You should probably be subclassing NSKeyedArchiver and NSKeyedUnarchiver both, as a pair, rather than just one or the other. Then override +archivedDataWithRootObject: on NSKeyedArchiver and +unarchiveObjectWithData: NSKeyedUnarchiver if those are the methods you want to use. Otherwise, add your own methods which take whatever information you like. (And possibly provide your own init methods, depending on what you're doing, and call the super classes' initializers from your own.)

If you're just adding information to the top level of the archive, containment could also be used: create an object which contains an NSKeyedUnarchiver (and possibly the same for NSKeyedArchiver) as an ivar, rather than subclassing.

It seems like doing the same thing for both the archiving and unarchiving side is likely to produce a more symmetric design (and probably better) than, say, just throwing some additional top-level keys into a document on the archiving side, but using a object to wrap that on the unarchiving side.

Chris Kane
Cocoa Frameworks, Apple

On Dec 30, 2003, at 6:00 PM, Manfred Lippert wrote:

Hi,

I tried to subclass NSKeyedUnarchiver because I want to add some instance variables, e.g. a "document version".
There is no chance to extend the class by overriding "unarchiveObjectWithData" because this method is a class method (there are no instance variables at this point). So I tried it with "initForReadingWithData". I wrote a subclass of NSKeyedUnarchiver, e.g. named MyUnarchiver, and added some method "initForReadingWithData:myExtensions:..."; where I can add some parameters (e.g. document version) that are then stored as instance variables in my MyArchiver object.
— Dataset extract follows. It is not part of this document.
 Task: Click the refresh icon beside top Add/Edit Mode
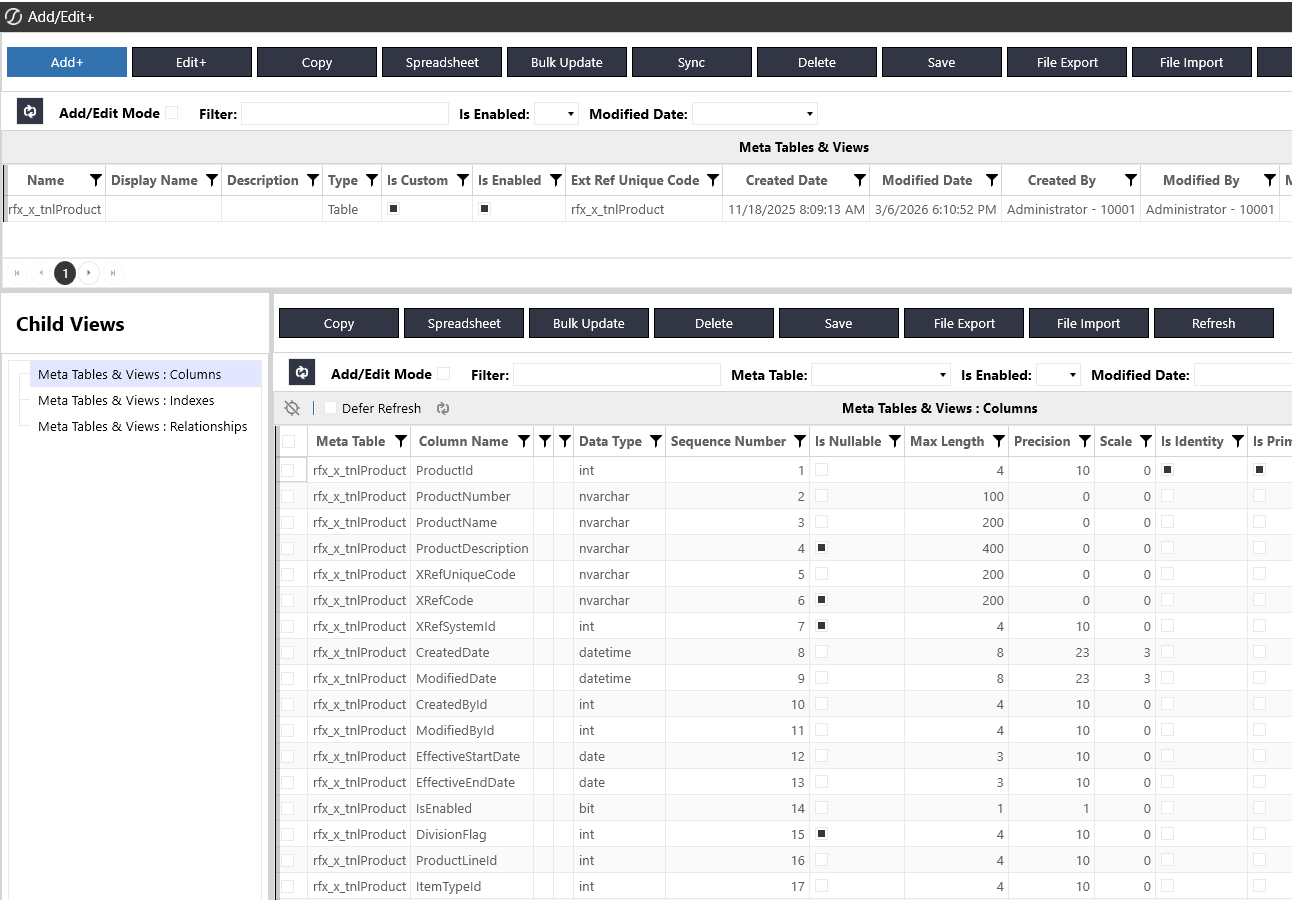[30, 112]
Then I replaced my previous decoding code:

myObject = [[NSKeyedUnarchiver unarchiveObjectWithData:data] retain];

with this new version:

MyUnarchiver *unarchiver = [[MyUnarchiver alloc] initForReadingWithData:data myExtensions:...];
myObject = [[unarchiver decodeObject] retain];
[unarchiver release];

I did this a while ago with a normal NSArchiver (not keyed) and there this works. But not this time with the keyed archiver. Every time I got back a <null> object. After debugging a while, I found out that the NSKeyedArchiver (that generates the archive) encodes the root object as keyed object with a key named "root"! So I have to write this:

MyUnarchiver *unarchiver = [[MyUnarchiver alloc] initForReadingWithData:data myExtensions:...];
myObject = [[unarchiver decodeObjectForKey:@"root"] retain];
[unarchiver release];

This works like a charm. :-)
BUT: Is it somewhere documented, that the root object of keyed archiver data has a key named "root"?!? Can I be sure Apple does not change it sometime? I searched the documentation and could not find an answer to this. I had to write a subclass of NSKeyedArchiver and override "encodeObject:ForKey:" and print out the key names to find out that the root key is named "root" ... not a very obvious. ;-) So now I want to get sure that this is specified somewhere to be also true for future Cocoa versions.

Or is there some better way to add some parameters (e.g. document version) to NSKeyedUnarchiver?
The objects that implement the NSCoding protocol only gets references to the NSCoder subclass (normally the used NSKeyedUnarchiver or own subclass of it), so in my solution they can ask the NSCoder for the parameters. Is this bad design? What's a better way?